Namun Damar tersenyum gembira begitu menerima undangan dari salah seorang warga yang akan melakukan upacara persembahan sebelum hajat nikah. Terlebih setelah itu akan dilakukan pemasangan besi penangkal petir, artinya ia dapat lebih dalam lagi memasuki area hutan.
Tak lama setelah ritual selesai, kicau sirtu bersahutan di sekitar punden. Burung kecil berwarna kuning kehijauan itu menari di antara ranting pepohonan.
Meloncat-loncat seolah mengejek Damar yang selama ini selalu gagal. Keadaan itu memancing Damar untuk terus mengedarkan pandang, lalu mengambil simpulan bahwa titik itu merupakan tempat berkumpulnya burung sirtu.
Unggas kecil itu kerap bertengger di pohon beringin yang dikeramatkan warga. Damar meyakini di antara dahan itulah mereka beristirahat, setelah setiap menjelang petang ia melakukan pengintaian.
Ia memasang tali pengendali untuk mengamankan diri keesokan harinya. Terlebih tenggat waktu jatuh tempo cicilan juga semakin dekat.
Langit seperti mengizinkan Damar malam itu, purnama menyinari jalan setapak yang dilewatinya. Suara gamelan dari tetangganya yang sedang menggelar hajatan terdengar sayup-sayup, temponya seperti memengaruhi langkah kaki Damar.
Pelan penuh keyakinan. Ketika kerapatan pohon mulai menghalangi sinar bulan, ia menyalakan senter. Sinar itu sesekali membuat gerombolan kelelawar berterbangan.

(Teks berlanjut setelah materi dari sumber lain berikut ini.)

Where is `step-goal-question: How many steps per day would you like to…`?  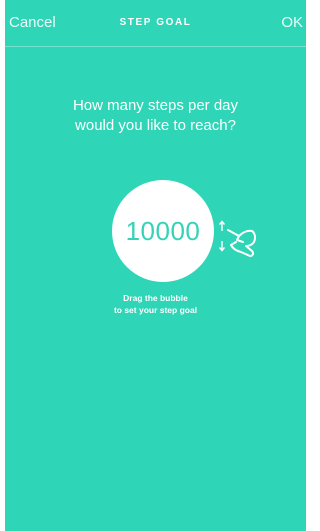
step-goal-question: How many steps per day would you like to… is located at coordinates (156, 116).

Dari kejauhan genting punden mulai tampak, sesajen tinggalan warga tiga hari yang lalu juga masih tampak segar, kecuali ayam panggang telah menghilang dicuri entah oleh siapa.
Bekas taburan kembang berserakan di halaman punden. Damar lekas duduk menghela napas sesampainya di bangunan tua itu. Bulu kuduknya seketika meremang kala senter menyorot sisa kepala ayam panggang yang masih utuh di atas nisan danyang desa.